This post is older than 2 years and might not be relevant anymore
More Info: Consider searching for newer posts

Softdevice event handler continuously called with NRF_EVT_RADIO_BLOCKED

I've got another question concerning a timeslot application.

In our timeslot application which is based on the nRF Mesh SDK timeslot.c implementation I noticed that if a BLE connection is active with a connection interval of 7.5ms, the softdevice did not grant any timeslots. I noticed that the cause of this was that the requested timeslot length requested at the end of a timeslot was 14000us and therefore too long to fit into the 7.5ms connection interval. This resultd in the timeslot being canceled via invocation of the softdevice event handler with NRF_EVT_RADIO_CANCELED.

The handling of this event was a call to sd_radio_request() but using the same parameters that were canceled. This resulted in the softdevice event handler being called repeatedly with NRF_EVT_RADIO_CANCELED until either the BLE connection parameters were changed or the central disconnected.

To avert this behaviour I changed the request parameters to the values that were used in case of a NRF_EVT_RADIO_BLOCKED:

m_radio_request_earliest.request_type               = NRF_RADIO_REQ_TYPE_EARLIEST;
m_radio_request_earliest.params.earliest.hfclk      = NRF_RADIO_HFCLK_CFG_NO_GUARANTEE;
m_radio_request_earliest.params.earliest.priority   = NRF_RADIO_PRIORITY_NORMAL;
m_radio_request_earliest.params.earliest.length_us  = 3800;
m_radio_request_earliest.params.earliest.timeout_us = 15000;

This resulted in the timeslot being granted again after NRF_EVT_RADIO_CANCELED occurred.

I then realised that after changing the connection interval to 50ms with a slave latency of 2, timeslots get repeatedly blocked for a duration of 5ms (during the connection event) and only then are they being granted again. See the following chart:

I thought this behaviour looks odd and inefficient. Ideally, I expect the softdevice to not invoke the BLOCKED event, since the timeout - from my understanding - should only occur after 15000us? Invoking sd_radio_request() when handling the BLOCKED event with a length_us of 3800 and a timeout_us of 14000, I definitely don't expect the event handler to be invoked every ~50us!
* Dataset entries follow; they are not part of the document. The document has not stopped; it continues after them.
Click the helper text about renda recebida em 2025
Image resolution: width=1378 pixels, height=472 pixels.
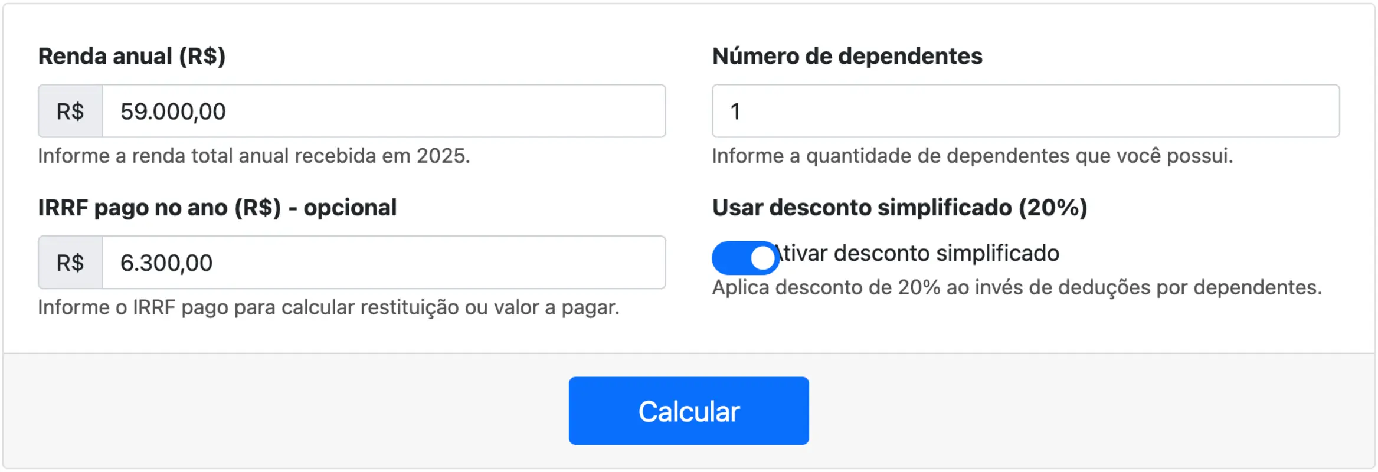point(254,156)
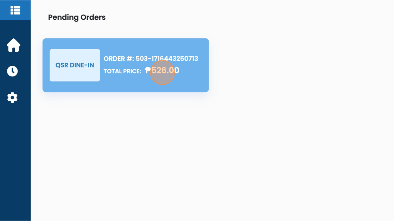This screenshot has width=394, height=221.
Task: Click the DINE-IN text in order card
Action: pos(82,65)
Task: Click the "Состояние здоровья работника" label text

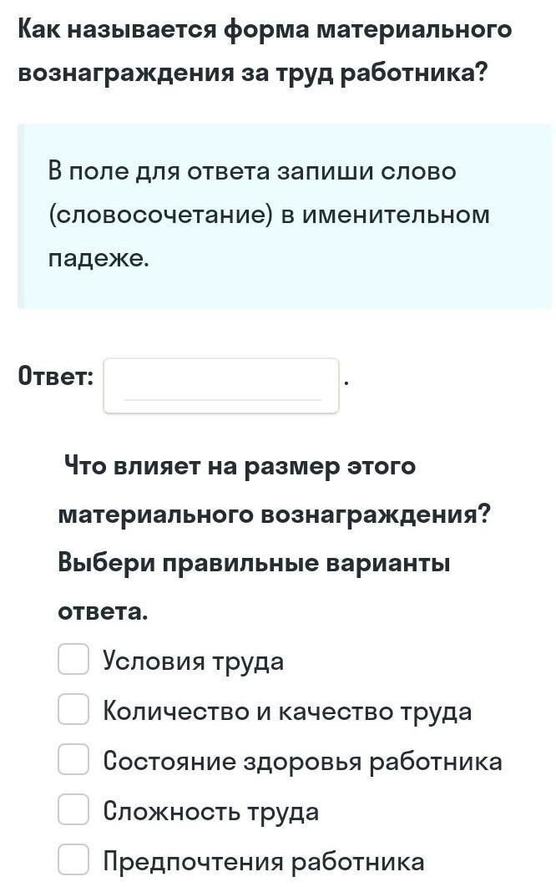Action: [x=302, y=762]
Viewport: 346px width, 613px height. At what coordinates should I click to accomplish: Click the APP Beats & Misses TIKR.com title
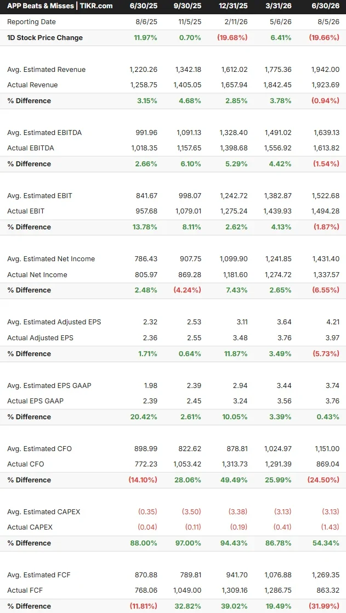click(x=60, y=6)
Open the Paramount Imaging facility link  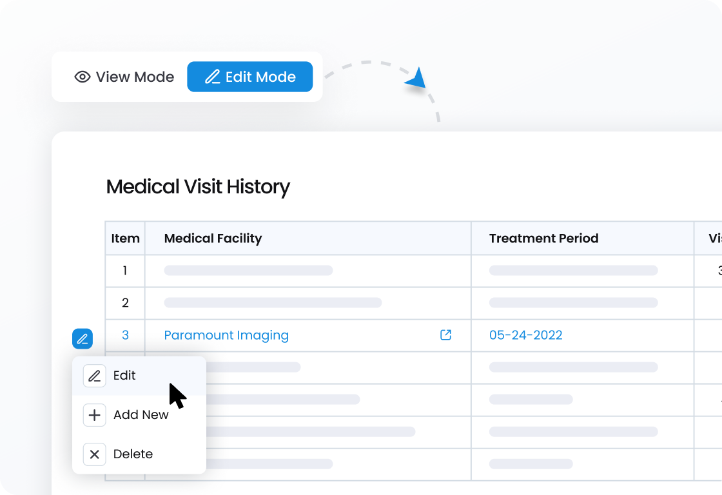click(226, 335)
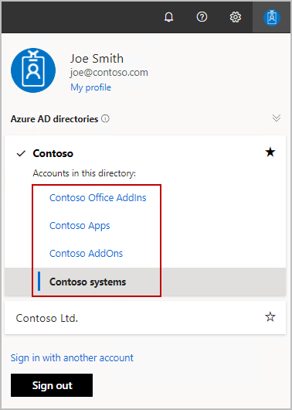Show info about Azure AD directories

(105, 119)
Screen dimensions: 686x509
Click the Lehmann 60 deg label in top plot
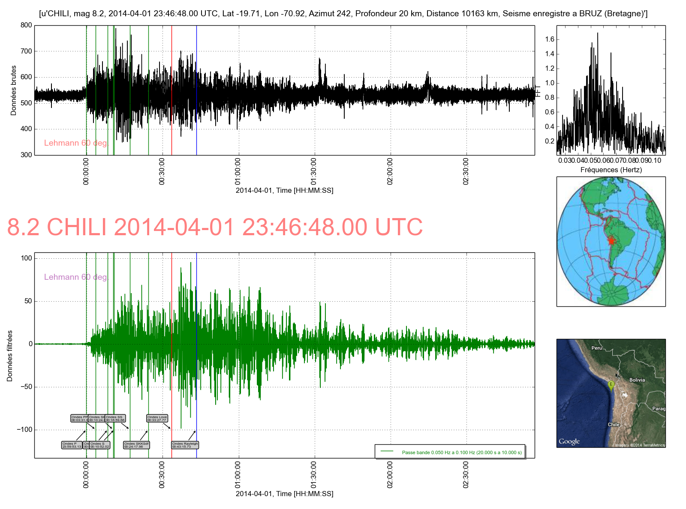tap(75, 143)
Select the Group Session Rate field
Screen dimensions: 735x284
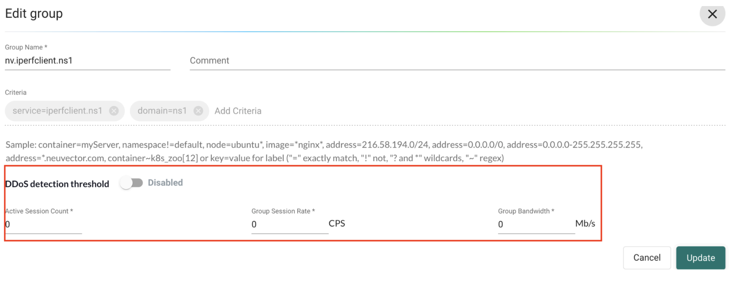pos(289,225)
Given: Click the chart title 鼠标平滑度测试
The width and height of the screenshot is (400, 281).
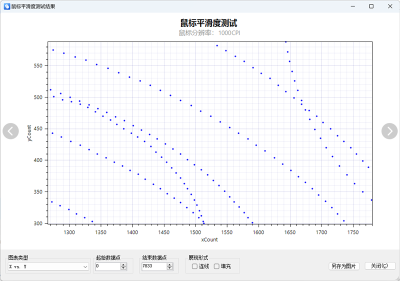Looking at the screenshot, I should click(209, 23).
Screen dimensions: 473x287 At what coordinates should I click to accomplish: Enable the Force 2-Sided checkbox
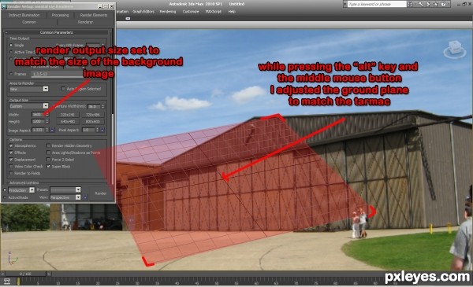point(48,160)
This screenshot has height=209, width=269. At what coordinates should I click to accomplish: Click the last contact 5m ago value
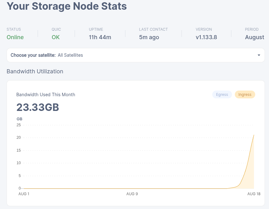point(149,37)
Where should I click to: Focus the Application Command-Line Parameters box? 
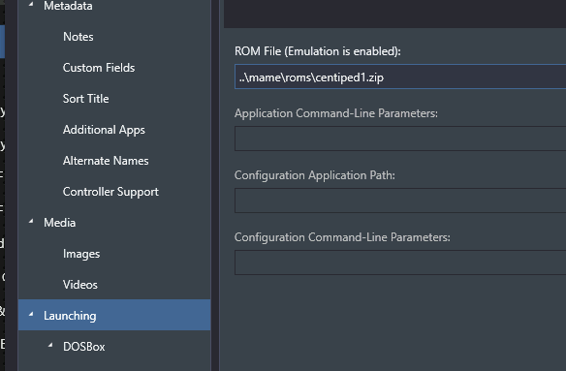click(400, 139)
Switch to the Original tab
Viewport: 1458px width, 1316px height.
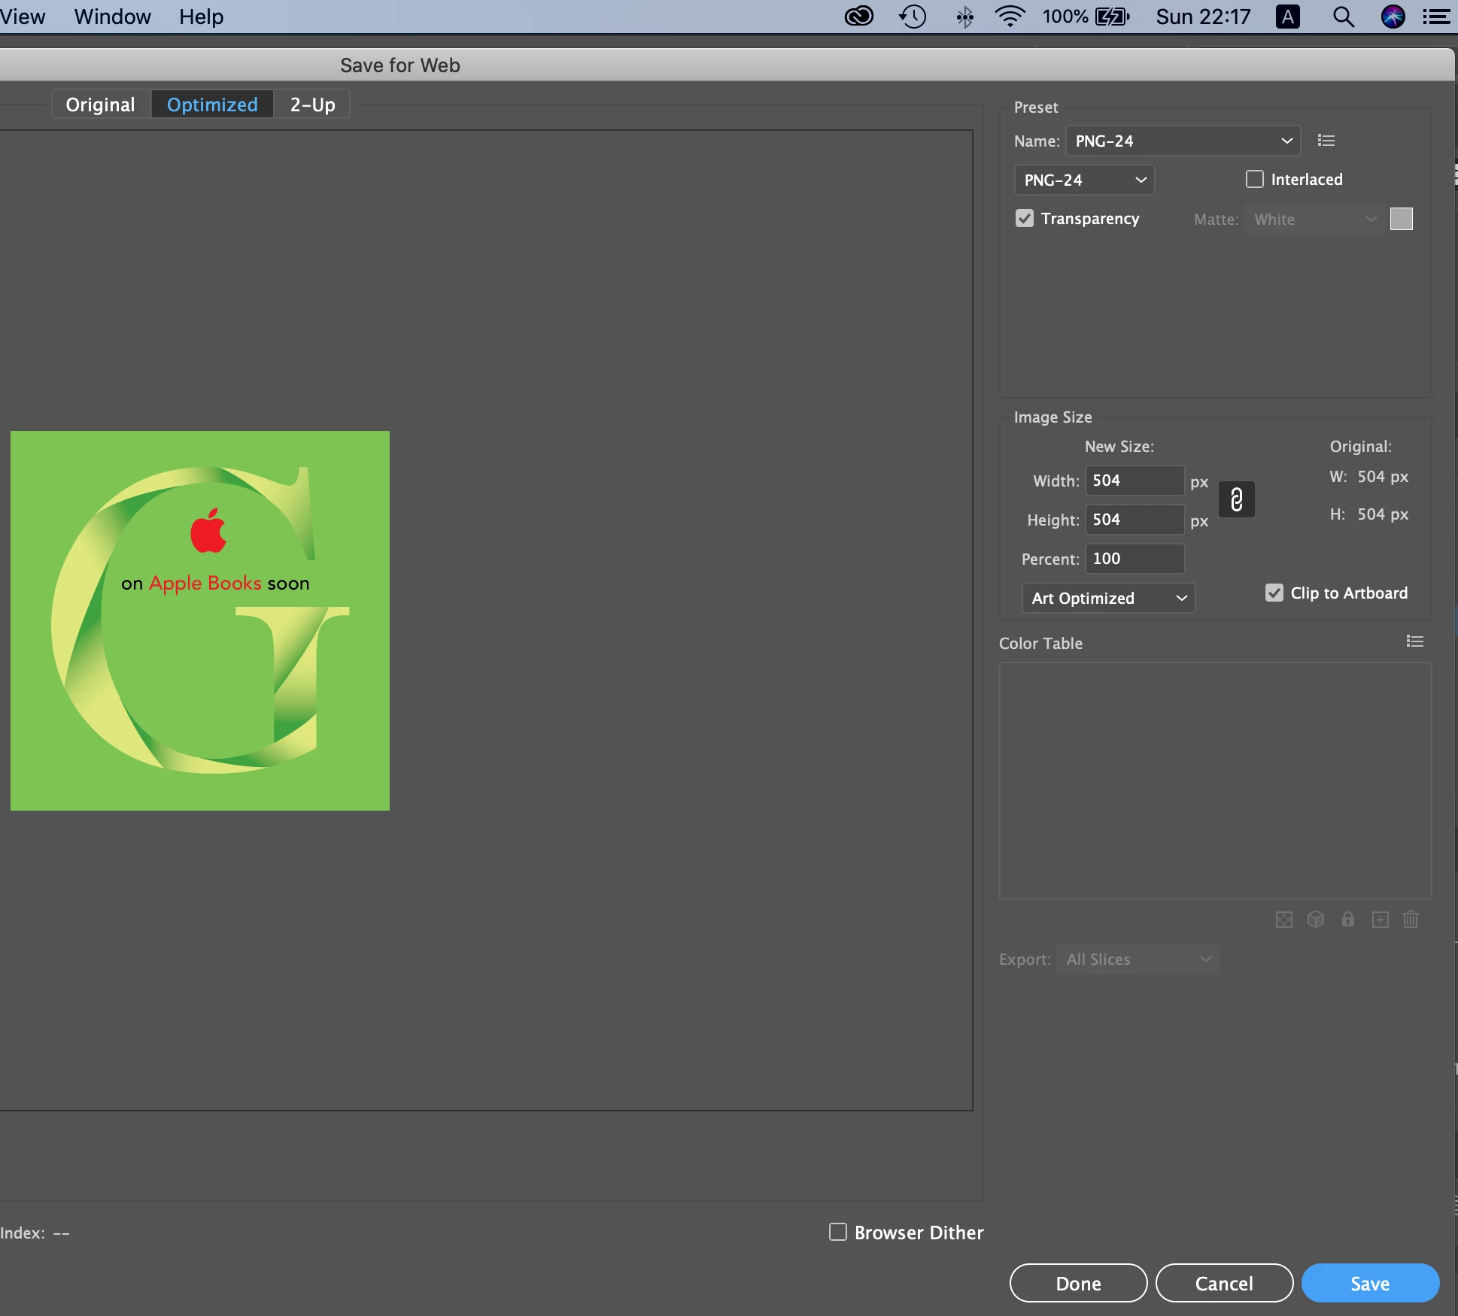click(x=101, y=105)
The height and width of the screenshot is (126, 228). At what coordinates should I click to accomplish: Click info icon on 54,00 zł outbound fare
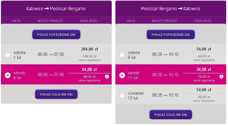click(107, 76)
So I tried to play around with the timeout_us parameter of the nrf_radio_request_t structure, but did not find a viable solution, in fact I only made it worse. When increasing the timeout_us e.g. to 50000, I noticed that the described behaviour occurs for a bit and then disappears, but the timeslot is only started after a total downtime of about 50ms! This drastically reduces the availability of our proprietary radio protocol.

  • Is there a clean way to avert these continuous BLOCKED events while still maximising timeslot duration?
  • Can you elaborate on the difference between the BLOCKED and CANCELED events?
  • What implications does/should changing the timeout of a radio request have?

By the way, this is all on an nRF52832 running S132 7.2.0.

Parents
  • Hi Michael, 
    If you have a look at the documentation of the softdevice (SDS) you can find this scheduling properties: 

    According to this if you request the timeslot at NORMAL priority it will have lower priority than the connection activity, meaning that if the timeslot doesn't fit entirely inside a period when there is no connection event (calculated by the event length reserved) it will get cancelled. 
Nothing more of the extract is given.